In the forum post below about a Canadian winter, what wind speed is the storm expected to reach later on?

DOCUMENT SEGMENT –
╔══

# Negril.com Message Board Forums > Montego Bay Message Board >  Oh.. Can A... Da

## Jelly Bean

It is cold. It is freeze ya, da det, cold. I had to check in on Forum today to warm up. Canada is winter. It is a huge land mass with so much diversity. But now lakes, streams, ponds, marshes, brooks, canals, hills, mountains, valleys, even some parts of the ocean, everything froze solid. And this winter most provinces are all into record breaking deep freezes, west, central and east. Like, wrap up your face going out cold, cause you'll freeze in 60 seconds. Get the picture? Here I sit on the most easterly tip of Canada in Newfoundland. If my small land mass, the Avalon Peninsula including St. John's, broke off, we just might drift on down Florida Keys, and with a good breeze, zoom, pull right into Jamaica. Attach to the Cliffs cause we have same kinds here. I have just come through a period of Naaa not going out today. -14 is too cold. Oh, and by the way, I can do that, because I am recovering from a double knee replacement. Why not, nothing to do this time of year anyway, turning 60 and not even a party. Ahhh rough. Yep, I survived that, so I feel I should win a trip to Jamaica or something similar? Boy am I feeling sorry for myself today. Hahaha. And..Sing...Too Much Time On My Hands. lol Back to the weather. The temps have gone up. It is warm today, around -5 cause a storm is blowing out there now. Winds will reach about 115km later on. It's snowing out across the Atlantic Ocean probably right across to Portugal or UK. Hopefully, so the accumulation won't be more than 20-25cm and shovelling Wednesday, when it's over, will be minimal. I know what you're thinking. Forget that, can't hop a flight and boot on er down, all that shut down too. Fingers crossed we won't lose our power. Sooo... I'm imagining...Getting off the plane and walking through the long corridors smelling the tropical air and feeling butterflies of excitement. Forget the immigration and all that. I'm here... I don't care... Take me to Negril. Now it's your turn. Pleeaase send me a few pictures so I can enjoy my tropical moment. Hahaha Only in Canada!!

----------

╚══

COLLECTED DATA –
╔══

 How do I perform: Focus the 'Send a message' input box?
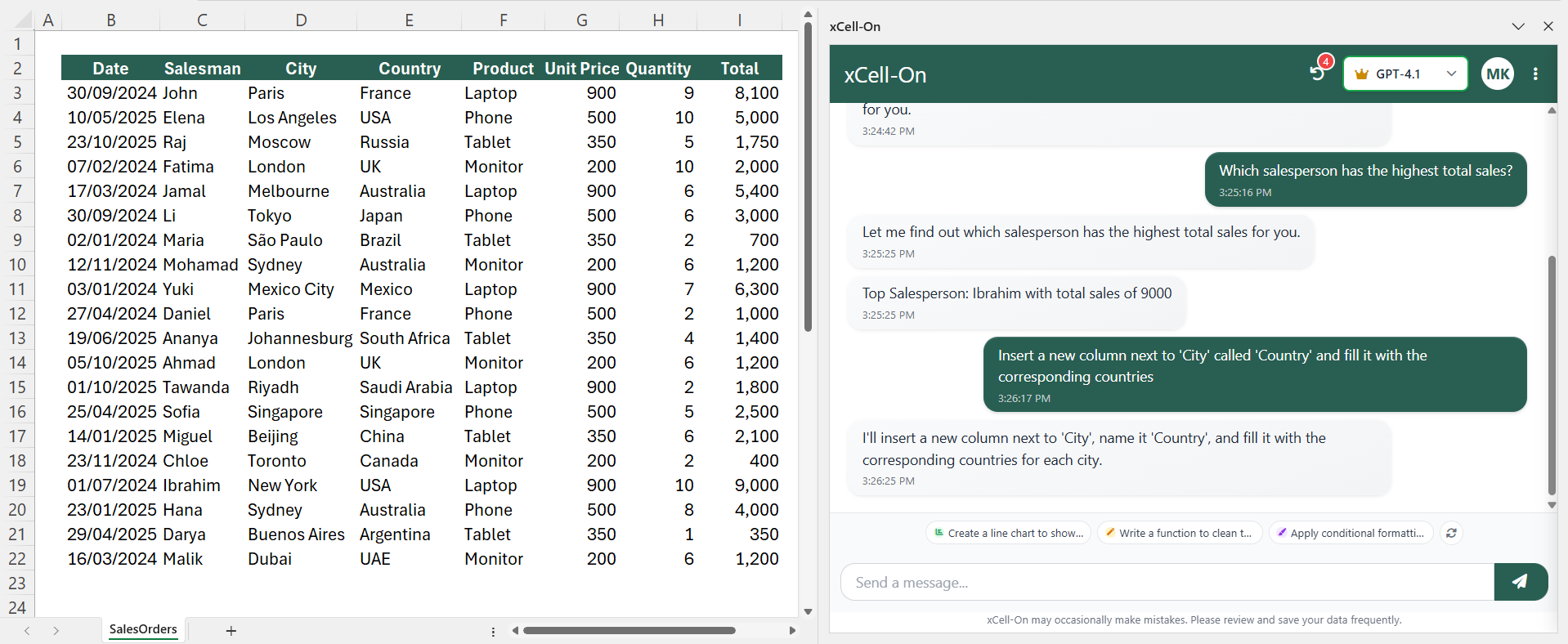tap(1167, 583)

╚══

TASK OUTPUT – About 115 km